§ Aufgabenstellung:
1. Zitieren Sie bitte aus dem extrahierten Text den Abschnitt, der mit "Das Finanzamt für Körperschaften hat" beginnt und sich bis "5.000,00 S angedroht." fortsetzt.
2. Nennen Sie sämtliche Bestimmungen der Bundesabgabenordnung (BAO), auf die der extrahierte Text verweist.
3. Um welche Art von Rechtsträger handelt es sich bei der Bw. laut dem extrahierten Text?

§ Extrahierter Text:
Der angefochtene Bescheid wird aufgehoben.
Rechtsbelehrung
Gegen diese Entscheidung ist gemäß § 291 der Bundesabgabenordnung (BAO) ein ordentliches Rechtsmittel nicht zulässig. Es steht Ihnen jedoch das Recht zu, innerhalb von sechs Wochen nach Zustellung dieser Entscheidung eine Beschwerde an den Verwaltungsgerichtshof oder den Verfassungsgerichtshof zu erheben. Die Beschwerde an den Verfassungsgerichtshof muss - abgesehen von den gesetzlich bestimmten Ausnahmen - von einem Rechtsanwalt unterschrieben sein. Die Beschwerde an den Verwaltungsgerichtshof muss - abgesehen von den gesetzlich bestimmten Ausnahmen - von einem Rechtsanwalt oder einem Wirtschaftsprüfer unterschrieben sein.
Gemäß § 292 BAO steht der Amtspartei (§ 276 Abs. 7 BAO) das Recht zu, gegen diese Entscheidung innerhalb von sechs Wochen nach Zustellung (Kenntnisnahme) Beschwerde an den Verwaltungsgerichtshof zu erheben.
Entscheidungsgründe
Bei der Bw. handelt es sich um eine Privatstiftung.
Das Finanzamt für Körperschaften hat mit Schreiben vom die Bw. ersucht, innerhalb einer Frist von zwei Wochen ab Zustellung gemäß § 44 Abs. 3 EStG den Steuererklärungen für das Jahr 1996 den Wirtschaftsprüfungsbericht anzuschließen. Für den Fall, dass diesem Ersuchen nicht Folge geleistet würde, wurde der Bw. die Festsetzung einer Zwangsstrafe gemäß § 111 BAO in Höhe von 5.000,00 S angedroht.
Die Bw. ist dem Ersuchen des Finanzamtes innerhalb der angeführten Frist nicht nachgekommen.
Mit Bescheid vom verhängte das Finanzamt für Körperschaften wegen Nichteinreichung des Wirtschaftsprüfungsberichtes für 1996 über die Bw. eine Zwangsstrafe in Höhe von 5.000 S.
Gegen diesen Bescheid hat die Bw. berufen und eingewendet, die Privatstiftung sei zwar zur handelsrechtlichen Rechnungslegung verpflichtet, die Gewinnermittlung nach § 5 EStG sei aber nur für die Ermittlung der Einkünfte aus Gewerbebetrieb anzuwenden. Die Ermittlung für ertragsteuerliche Zwecke erfolge daher nach den allgemeinen steuerlichen Regelungen. Die Ermittlung der Einkünfte der Bw. für 1996 sei im Rahmen einer Einnahmen-Ausgaben-Rechnung erfolgt, die der Steuererklärung auch beigelegt worden sei. Da für handelsrechtliche und steuerrechtliche Zwecke unterschiedliche Aufzeichnungsvorschriften anzuwenden seien und daher § 44 Abs. 1 und 3 EStG auf Privatstiftungen nicht anwendbar sei, stellte die Bw. den Antrag auf Aufhebung des Bescheides über die Festsetzung einer Zwangsstrafe. Die Bw. habe aufgrund einer telefonischen Anfrage im Herbst 1997 von Herrn Min.Rat Wiesner eine ihre Begründung deckende Auskunft erhalten. Abschließend erklärte die Bw., sie sei bereit, dem Finanzamt die Wirtschaftsprüfungsberichte der Bw. zukommen zu lassen. Eine endgültige Ausfertigung des Berichtes 1996 sei jedoch bislang nicht möglich gewesen, weil sich der testierende Wirtschaftsprüfer erst von der Werthaltigkeit einer im Jahresabschluss 1996 der Bw. ausgewiesenen Forderung überzeugen habe müssen. Vorab übermittelte die Bw. einen Entwurf des Berichtes, der dem endgültigen Bericht materiell entsprechen würde. Der Bestätigungsvermerk des (endgültigen, nicht mehr als Entwurf bezeichneten) Berichtes über die Prüfung des Jahresabschlusses zum , wurde mit unterfertigt.

§ Bereitgestellte Daten:
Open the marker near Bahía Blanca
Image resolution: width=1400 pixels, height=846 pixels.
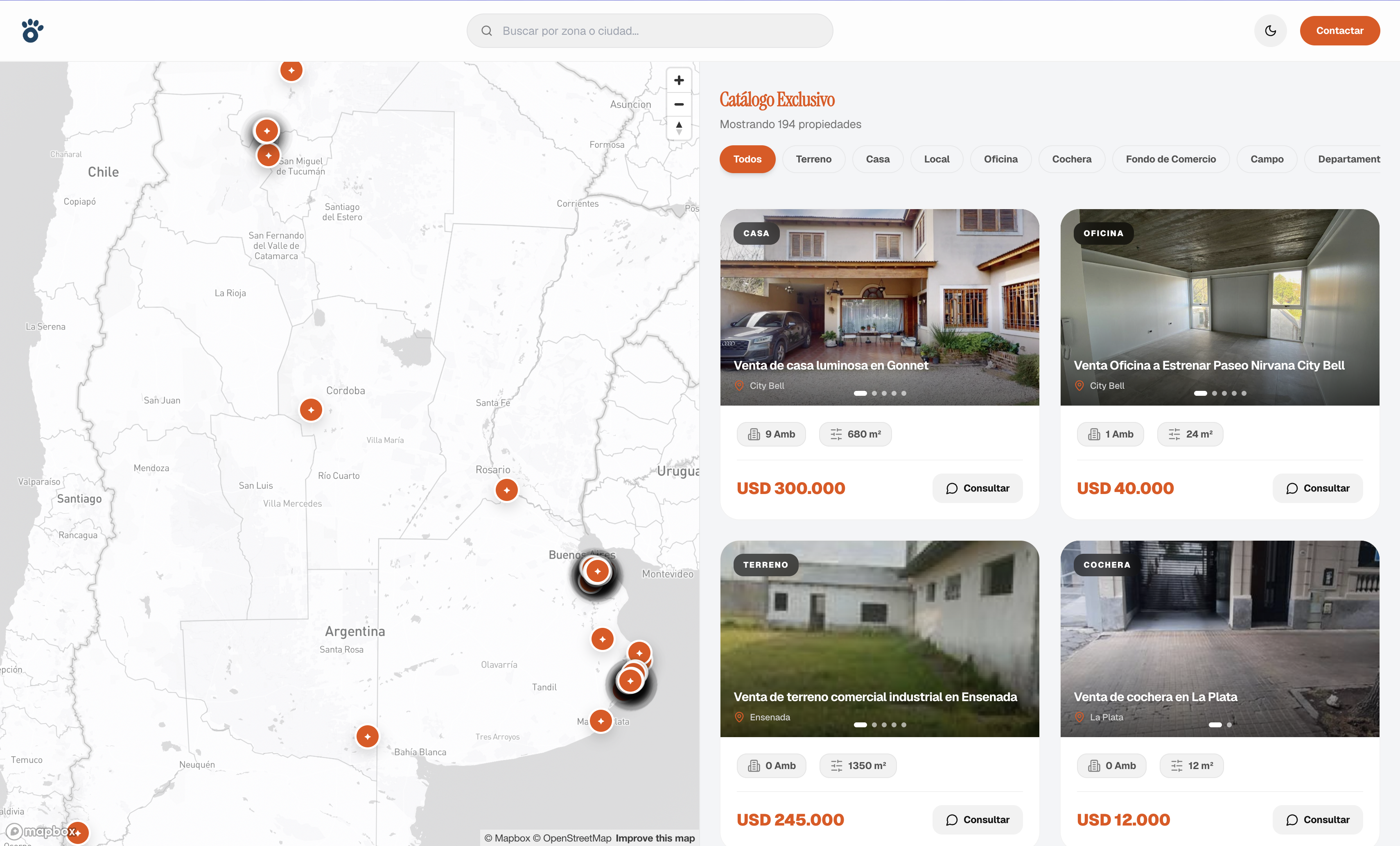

§ Vollständige Lösungen:
1.
Das Finanzamt für Körperschaften hat mit Schreiben vom die Bw. ersucht, innerhalb einer Frist von zwei Wochen ab Zustellung gemäß § 44 Abs. 3 EStG den Steuererklärungen für das Jahr 1996 den Wirtschaftsprüfungsbericht anzuschließen. Für den Fall, dass diesem Ersuchen nicht Folge geleistet würde, wurde der Bw. die Festsetzung einer Zwangsstrafe gemäß § 111 BAO in Höhe von 5.000,00 S angedroht.

2. § 291 BAO, § 292 BAO, § 276 Abs. 7 BAO, § 111 BAO

3. Um eine Privatstiftung.